Nosferatu

An original rock score by the Bloomington band M enlivens F.W. Murnau’s silent vampire thriller ◆ by Stephen Simms
P
[Stephen Simms is a founding member of the legendary, mid-90s Bloomington band, M. In a rare comeback appearance, they will perform their original score to F.W. Murnau’s classic silent film, Nosferatu at the IU Cinema on Sunday, October 27th at 6:30 pm. The film and performance are a co-presentation of the Cinema and The Ryder.]

My father is a very patient man and when I was 13, he agreed to take me and some of my geeky friends to the first science fiction convention held in Indianapolis in 1981. As part of the convention, science fiction films were shown on the televisions in every room. It was around midnight, hopped up on Coca-cola that I first saw F. W. Murnau’s Nosferatu. Even though it was on a tiny Trinatron and I was a maturing lad, it pretty well scared the hell out of me. I loved the shadows and the exaggerated facial expressions. Nosferatu was very different than the vampires I had seen on television. He wasn’t sexy and well dressed like Lugosi or Christopher Lee. He was an alternate dark portrait of uncontrolled id – base, ugly, and frightening.

While the special effects are nothing by today’s ridiculously CGI heavy standards, they still give me shivers. From a crazed coach ride to the Count’s castle to the ghostly Nosferatu materializing to a sickly sailor who later walks through a wall carrying his coffin, I was and still am mesmerized. Max Schreck played the towering, hook-nosed, vampire. It wasn’t until later I learned that the word schreck meant fright – very appropriate.

From "Nosferatu"

Fast forward to 1988. I was studying electronic composition at Roosevelt University and living in the Herman Crown Center, a downtown dormitory shared by Columbia College, Roosevelt University, and the School for the Art Institute of Chicago. The basement of the 17-story building contained a snack bar and a practice space that you could reserve for a few hours at a time.

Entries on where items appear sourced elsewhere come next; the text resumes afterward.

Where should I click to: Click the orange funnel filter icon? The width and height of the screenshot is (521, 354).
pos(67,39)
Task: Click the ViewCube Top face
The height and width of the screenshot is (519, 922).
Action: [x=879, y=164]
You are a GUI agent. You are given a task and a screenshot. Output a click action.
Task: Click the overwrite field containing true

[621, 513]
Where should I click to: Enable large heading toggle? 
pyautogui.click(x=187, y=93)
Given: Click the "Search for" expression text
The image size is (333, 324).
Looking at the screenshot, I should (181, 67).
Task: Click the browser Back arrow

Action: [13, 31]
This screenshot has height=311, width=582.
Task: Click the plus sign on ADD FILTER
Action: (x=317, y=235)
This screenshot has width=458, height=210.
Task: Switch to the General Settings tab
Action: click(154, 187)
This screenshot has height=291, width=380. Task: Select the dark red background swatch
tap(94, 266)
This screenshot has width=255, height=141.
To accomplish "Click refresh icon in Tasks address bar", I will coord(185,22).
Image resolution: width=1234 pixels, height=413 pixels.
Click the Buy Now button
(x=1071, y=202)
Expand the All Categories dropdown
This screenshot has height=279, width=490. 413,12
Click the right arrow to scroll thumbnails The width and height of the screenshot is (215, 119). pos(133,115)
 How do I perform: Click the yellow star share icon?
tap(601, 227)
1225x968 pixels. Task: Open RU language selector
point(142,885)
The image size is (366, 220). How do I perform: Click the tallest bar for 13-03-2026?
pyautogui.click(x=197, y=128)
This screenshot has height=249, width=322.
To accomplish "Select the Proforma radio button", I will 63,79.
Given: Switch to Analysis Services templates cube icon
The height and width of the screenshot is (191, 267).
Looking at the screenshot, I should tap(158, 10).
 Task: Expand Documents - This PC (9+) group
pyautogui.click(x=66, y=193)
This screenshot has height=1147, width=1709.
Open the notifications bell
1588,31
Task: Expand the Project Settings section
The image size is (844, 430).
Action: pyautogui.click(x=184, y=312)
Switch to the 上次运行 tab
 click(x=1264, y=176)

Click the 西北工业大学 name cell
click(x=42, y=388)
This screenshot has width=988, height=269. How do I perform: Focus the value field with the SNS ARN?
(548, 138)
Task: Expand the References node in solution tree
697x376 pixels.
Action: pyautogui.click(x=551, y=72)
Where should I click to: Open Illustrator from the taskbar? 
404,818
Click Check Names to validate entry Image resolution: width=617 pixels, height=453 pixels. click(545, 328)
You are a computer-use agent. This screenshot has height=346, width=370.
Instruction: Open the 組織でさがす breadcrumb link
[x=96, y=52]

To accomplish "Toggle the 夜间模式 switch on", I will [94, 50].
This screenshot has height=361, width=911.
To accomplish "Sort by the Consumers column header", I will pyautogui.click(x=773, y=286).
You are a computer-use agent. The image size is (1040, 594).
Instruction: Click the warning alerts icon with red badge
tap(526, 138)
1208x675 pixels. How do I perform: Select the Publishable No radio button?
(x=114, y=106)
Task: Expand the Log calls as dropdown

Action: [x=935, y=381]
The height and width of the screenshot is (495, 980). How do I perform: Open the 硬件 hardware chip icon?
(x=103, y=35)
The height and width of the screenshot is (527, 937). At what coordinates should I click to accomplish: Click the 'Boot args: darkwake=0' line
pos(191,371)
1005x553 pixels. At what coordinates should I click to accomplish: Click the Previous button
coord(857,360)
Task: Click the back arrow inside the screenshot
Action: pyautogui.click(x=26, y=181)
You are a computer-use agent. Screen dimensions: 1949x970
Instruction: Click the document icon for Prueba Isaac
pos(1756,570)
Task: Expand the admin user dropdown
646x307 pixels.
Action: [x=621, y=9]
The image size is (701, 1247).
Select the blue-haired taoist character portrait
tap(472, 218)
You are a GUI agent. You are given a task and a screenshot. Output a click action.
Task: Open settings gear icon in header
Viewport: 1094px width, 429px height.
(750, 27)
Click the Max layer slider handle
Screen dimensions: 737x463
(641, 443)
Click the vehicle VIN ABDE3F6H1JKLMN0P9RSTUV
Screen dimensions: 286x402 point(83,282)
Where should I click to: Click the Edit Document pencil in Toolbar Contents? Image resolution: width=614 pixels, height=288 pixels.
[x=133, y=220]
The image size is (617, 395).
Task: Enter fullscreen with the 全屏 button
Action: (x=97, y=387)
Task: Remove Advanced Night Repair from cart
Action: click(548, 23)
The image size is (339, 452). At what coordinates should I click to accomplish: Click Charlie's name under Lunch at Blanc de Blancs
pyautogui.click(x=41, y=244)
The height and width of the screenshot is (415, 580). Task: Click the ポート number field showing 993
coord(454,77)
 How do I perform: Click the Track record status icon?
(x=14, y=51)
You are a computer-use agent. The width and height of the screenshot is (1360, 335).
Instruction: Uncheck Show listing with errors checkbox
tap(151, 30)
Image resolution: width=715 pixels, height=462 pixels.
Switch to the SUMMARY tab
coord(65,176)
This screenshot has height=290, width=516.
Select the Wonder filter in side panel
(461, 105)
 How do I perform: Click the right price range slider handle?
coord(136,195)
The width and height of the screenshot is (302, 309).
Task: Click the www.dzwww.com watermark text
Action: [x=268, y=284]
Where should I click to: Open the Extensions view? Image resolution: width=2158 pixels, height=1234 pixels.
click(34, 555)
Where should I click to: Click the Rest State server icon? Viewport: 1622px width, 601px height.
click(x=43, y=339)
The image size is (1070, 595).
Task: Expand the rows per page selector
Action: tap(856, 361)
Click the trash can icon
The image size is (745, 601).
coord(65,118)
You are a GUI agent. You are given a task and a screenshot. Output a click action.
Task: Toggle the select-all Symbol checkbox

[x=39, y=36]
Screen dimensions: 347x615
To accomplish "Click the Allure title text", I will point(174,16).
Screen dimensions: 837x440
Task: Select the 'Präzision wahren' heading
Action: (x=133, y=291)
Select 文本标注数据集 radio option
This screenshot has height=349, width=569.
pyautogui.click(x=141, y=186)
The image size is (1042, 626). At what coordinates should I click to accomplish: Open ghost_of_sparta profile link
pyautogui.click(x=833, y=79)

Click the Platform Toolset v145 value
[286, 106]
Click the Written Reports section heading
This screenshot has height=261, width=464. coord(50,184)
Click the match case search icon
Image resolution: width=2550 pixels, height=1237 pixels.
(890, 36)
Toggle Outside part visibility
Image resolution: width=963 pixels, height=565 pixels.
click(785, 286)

One night while out for a soda I saw a light on in the practice space (a rarity) and peering through the window I saw a young guy in a comb-over mohawk tearing into a massive set of drums with a level of energy that I had never seen. The fusion of quartz clock timing with wild polyrhythmic drum fills made my composer-self quite excited.

I stared through the window in amazement as I heard him play along with Neil Peart, Billy Cobham, Narada Michael Walden, and others. I had no idea then that we would be periodically making music together for the next 24 years. We became fast friends, eventually sharing space together in a tiny closet that the administration called a room. We challenged one another musically, often waking up in the morning to The Mahavishnu Orchestra’s “Noonward Race” or “Crisis” by Jaco Pastorius. At this time I was a serviceable rhythm guitar player, a mediocre pianist, and a terrible trumpet player who longed to play the bass.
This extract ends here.